## Start Document extract

It was her idea to shoot the new Robin Williams movie—the entire thing, which is rare for this town—in Seattle.

Of the three Seattle films heading to Sundance this year, one—World's Greatest Dad—was neither directed by nor written by nor stars a Seattleite. The star of the film is Robin Williams (who lives in San Francisco) and the writer/director is Bob "Bobcat" Goldthwait (who lives in Los Angeles). The money for the film, around $4 million, is not from local sources—it's almost impossible to raise that kind of money (though it's not that much) from investors and companies around town. Even an established director is lucky to get $10,000 from a single investor, and Vulcan Productions—owned by Paul Allen—keeps all of its cash away from the hubbub and uncertainties of the local scene, which is why Vulcan has no part in this new wave of films heading to Sundance. (For the record, Vulcan once turned down one of my scripts.) So why are we celebrating World's Greatest Dad as a "Seattle" film when, ostensibly, it's not a Seattle film? Because it was made in this city and was made (mostly) by this city.

What World's Greatest Dad makes clear, the message it sends to other filmmakers and producers around the country, is that Seattle has the infrastructure for serious film production. This is something that Jennifer Roth, one of Dad's producers and a prominent member of the local film community, emphasized when we met at a new restaurant, the Oddfellows Cafe & Bar. Roth—a New York native, a mother of one, a wife, a former specialist on Arab culture and language, a line/executive producer for several high-profile films (Smart People, The Squid and the Whale, The Wrestler), the president of the board of Northwest Film Forum—ordered a salad crowned by slim and skinless slices of chicken.

"Is it snowing outside? Fuck me! Oh my God, it is. Great, like we haven't seen snow in forever." We looked out the window—snow everywhere. By the end of the holidays, everyone in Seattle had had enough of the stuff; everyone was tired of the sleighing buses, the delays, the dangerous roads, the works. After recovering from the snow shock, Roth said, "Well, it all began when the producers [of Dad] started talking about where to shoot the film. I was on board at this point, and I put it in their heads to shoot in Seattle because a new tax incentive passed, [reimbursing] 20 percent of what you spend in Washington. David Russo's film also benefited from the tax incentive. Any film with a budget of $500,000 or more can benefit from it. But there was only one problem: Seattle has too much personality, and the director wanted the city to be anonymous. But we were able to find places [without personality] in Wallingford, Loyal Heights, even downtown."

## End Document extract
## Start Excerpted data

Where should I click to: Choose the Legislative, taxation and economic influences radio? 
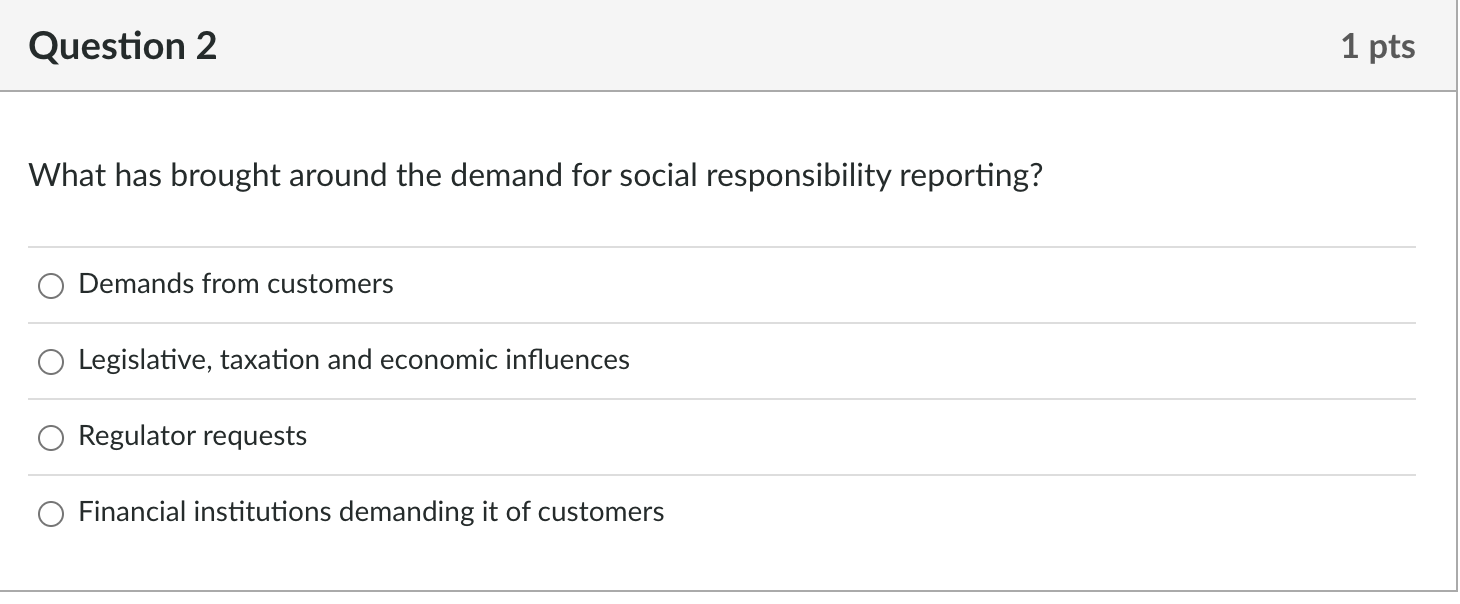[x=51, y=363]
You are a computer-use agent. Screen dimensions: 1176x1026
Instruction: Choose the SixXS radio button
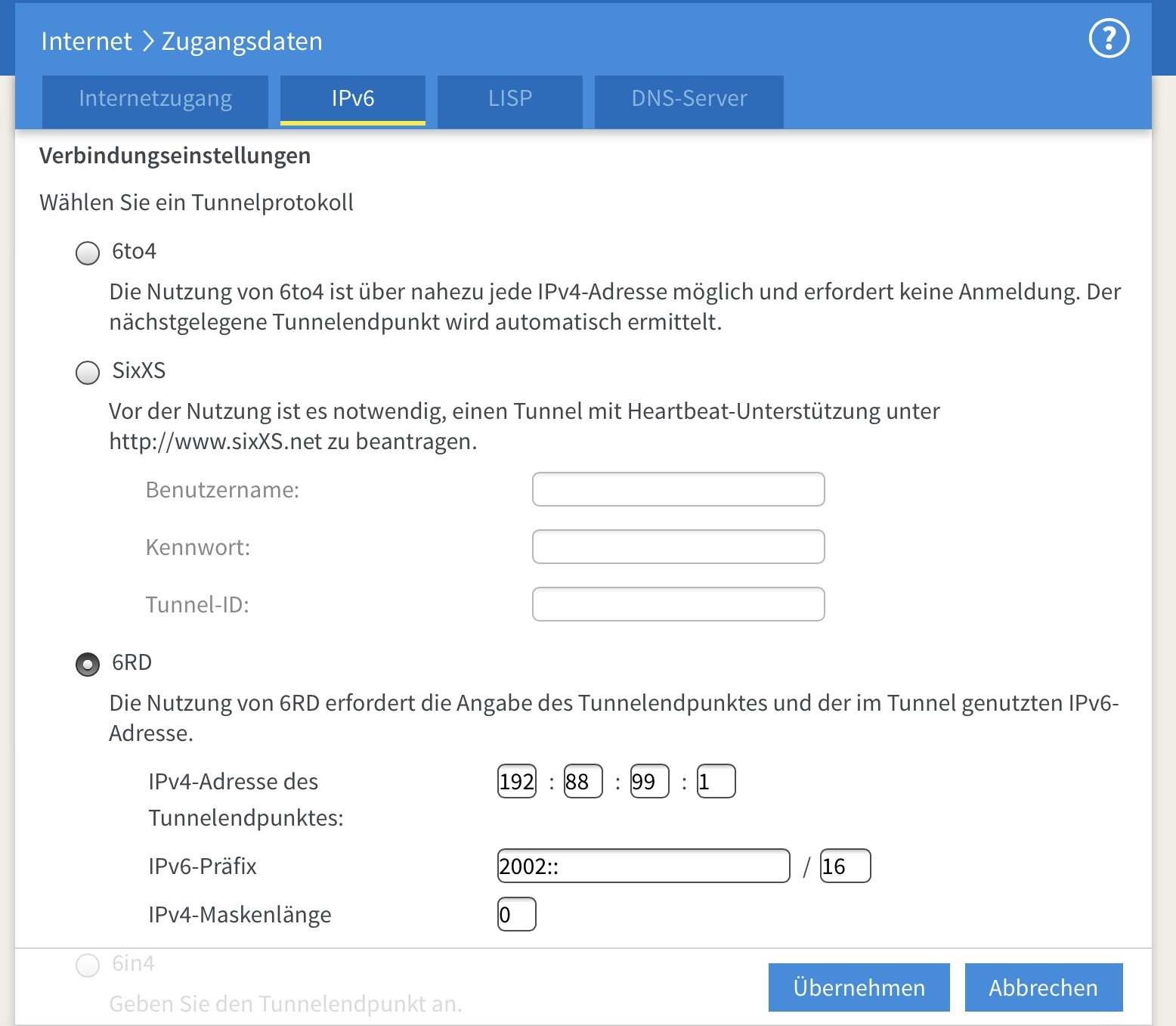[88, 372]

## End Excerpted data

Required work →
A. In the article on World's Greatest Dad, rewrite the stretch from "What World's Greatest" through "slices of chicken.", changing "salad" to "sandwich".
B. Using the article on World's Greatest Dad, decide whether each statement agrees with it. Answer yes or no for each, and quote the words that settle it.
(i) The film's writer/director lives in Los Angeles.
(ii) The money for the film came from local sources.
(iii) Only films with a budget of more than $1 million can benefit from the tax incentive.

Outputs →
A.
What World's Greatest Dad makes clear, the message it sends to other filmmakers and producers around the country, is that Seattle has the infrastructure for serious film production. This is something that Jennifer Roth, one of Dad's producers and a prominent member of the local film community, emphasized when we met at a new restaurant, the Oddfellows Cafe & Bar. Roth—a New York native, a mother of one, a wife, a former specialist on Arab culture and language, a line/executive producer for several high-profile films (Smart People, The Squid and the Whale, The Wrestler), the president of the board of Northwest Film Forum—ordered a sandwich crowned by slim and skinless slices of chicken.

B.
(i) Yes: "the writer/director is Bob "Bobcat" Goldthwait (who lives in Los Angeles)"
(ii) No: "The money for the film, around $4 million, is not from local sources"
(iii) No: "Any film with a budget of $500,000 or more can benefit from it."